• _Problem description_
Please collect every line in the records below that contains the word "height", and copy each such line in full.

• _Recorded information_
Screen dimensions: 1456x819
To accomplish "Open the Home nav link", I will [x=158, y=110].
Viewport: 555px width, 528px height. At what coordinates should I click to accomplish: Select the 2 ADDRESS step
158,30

* * *

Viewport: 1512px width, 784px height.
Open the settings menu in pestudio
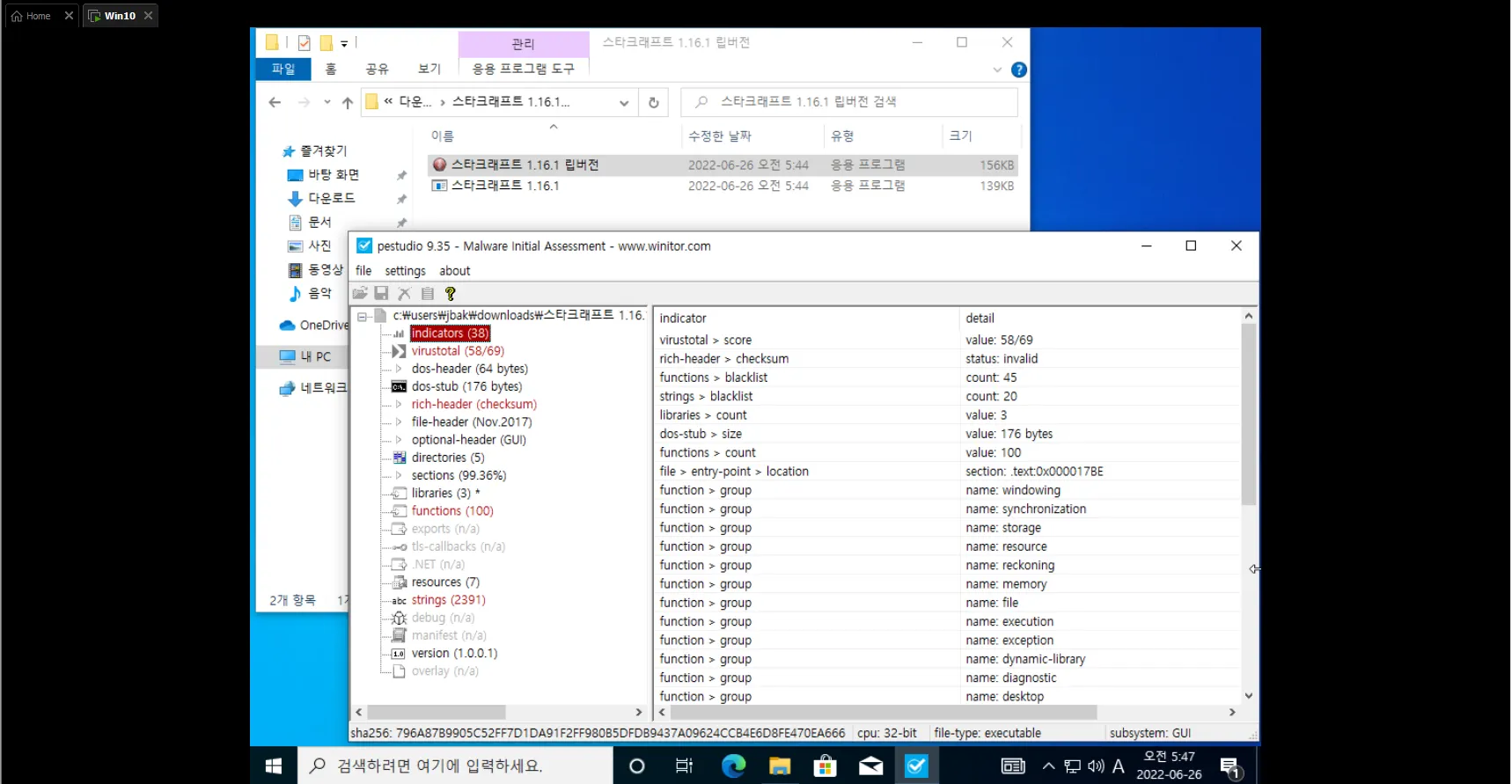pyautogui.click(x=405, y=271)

--

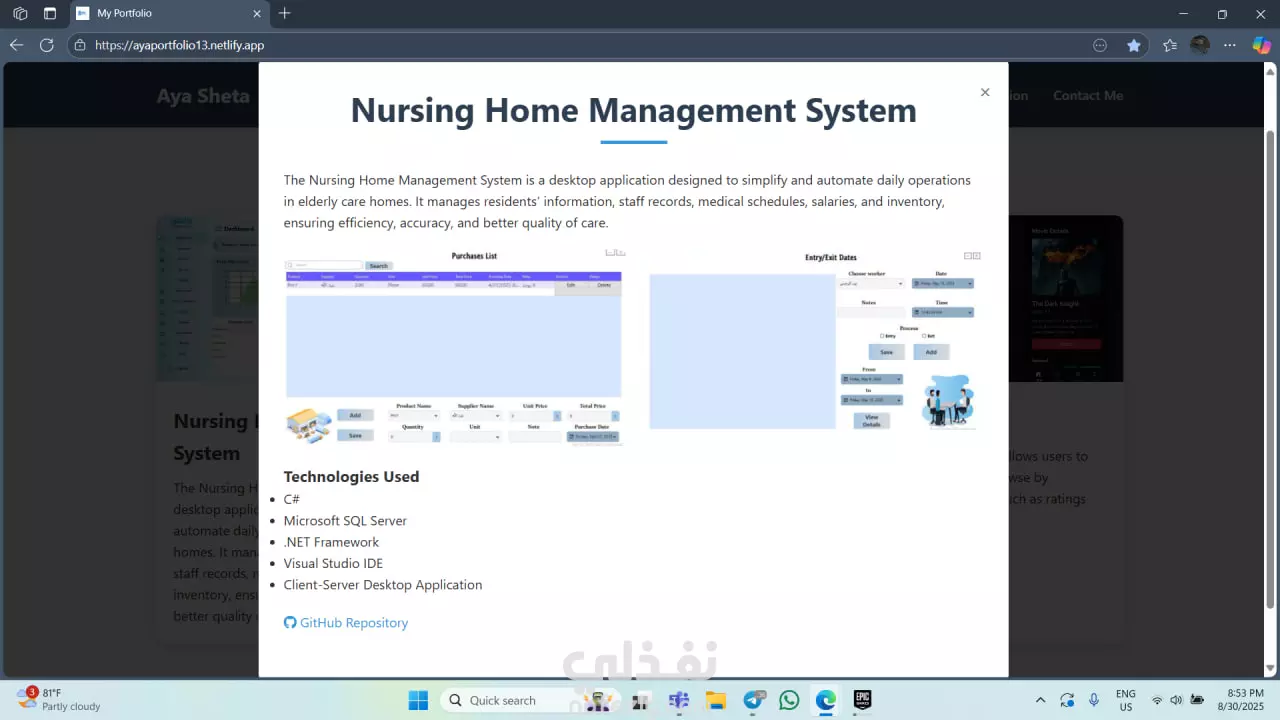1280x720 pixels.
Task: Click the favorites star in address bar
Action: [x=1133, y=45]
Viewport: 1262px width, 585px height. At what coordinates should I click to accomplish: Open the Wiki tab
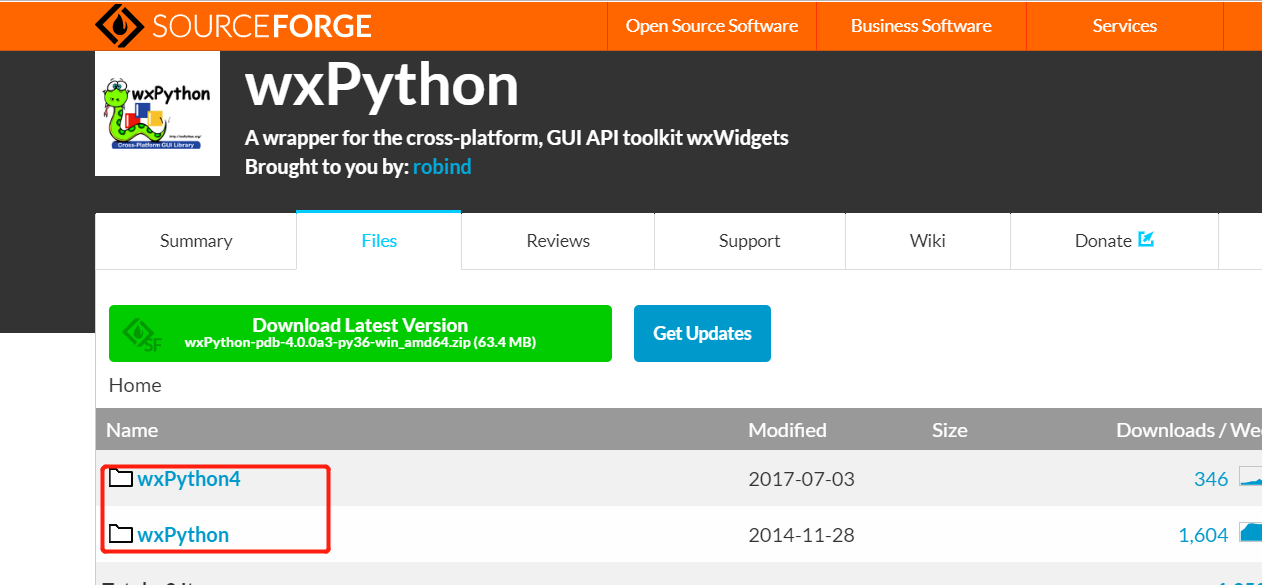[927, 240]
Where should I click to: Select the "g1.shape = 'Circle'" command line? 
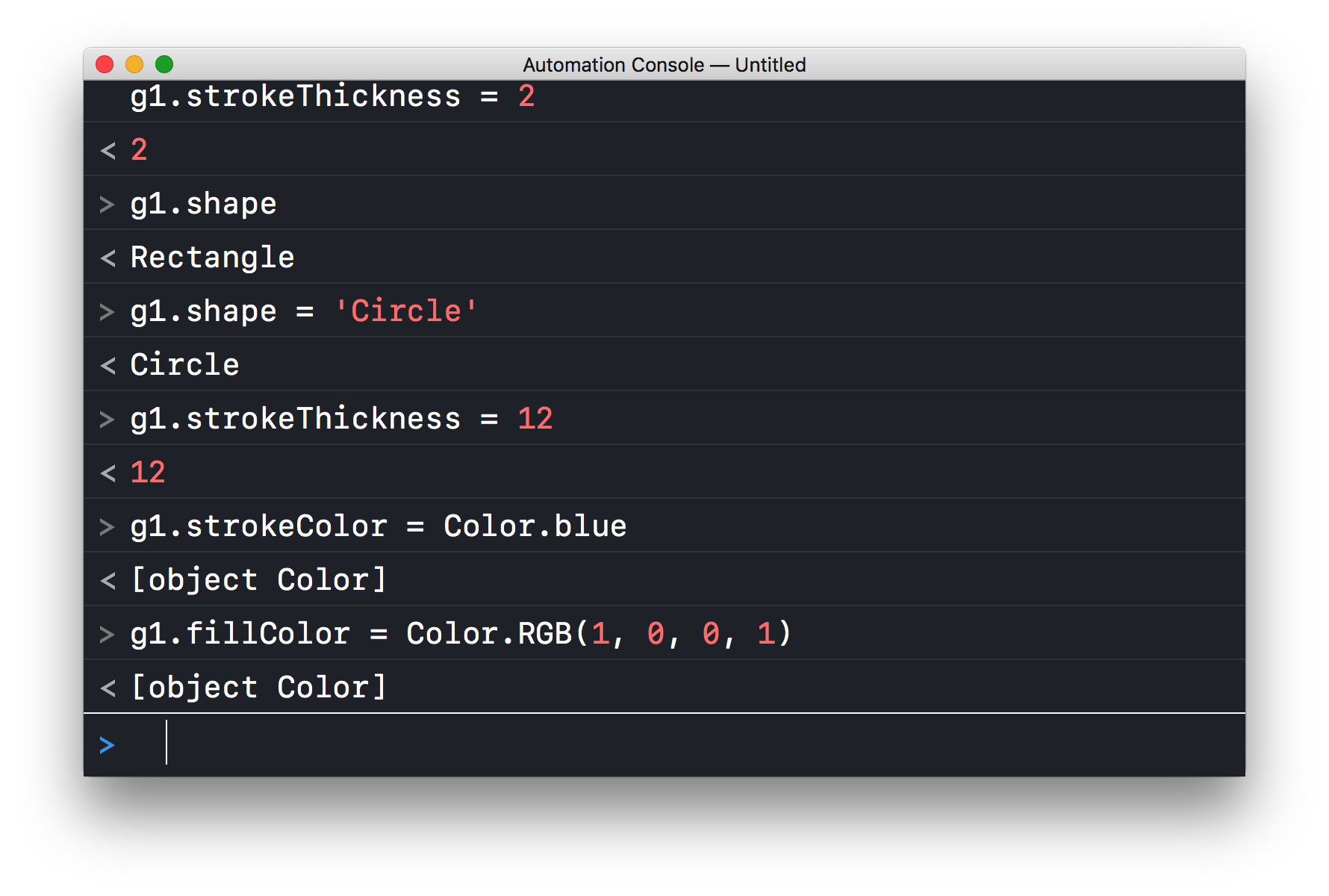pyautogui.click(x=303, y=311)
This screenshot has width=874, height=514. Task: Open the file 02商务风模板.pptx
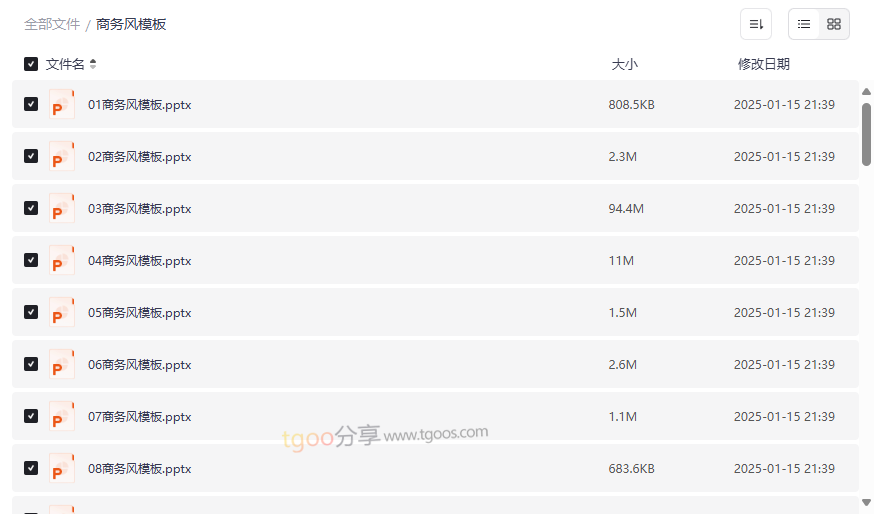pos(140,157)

• _Output below_
Viewport: 555px width, 528px height. At what coordinates should I click to accomplish: Select the 2 ADDRESS step
Viewport: 1512px width, 784px height.
Viewport: 1262px width, 585px height. At what coordinates should I click to accomplish: Open the Wiki tab
This screenshot has width=874, height=514. Task: Open the file 02商务风模板.pptx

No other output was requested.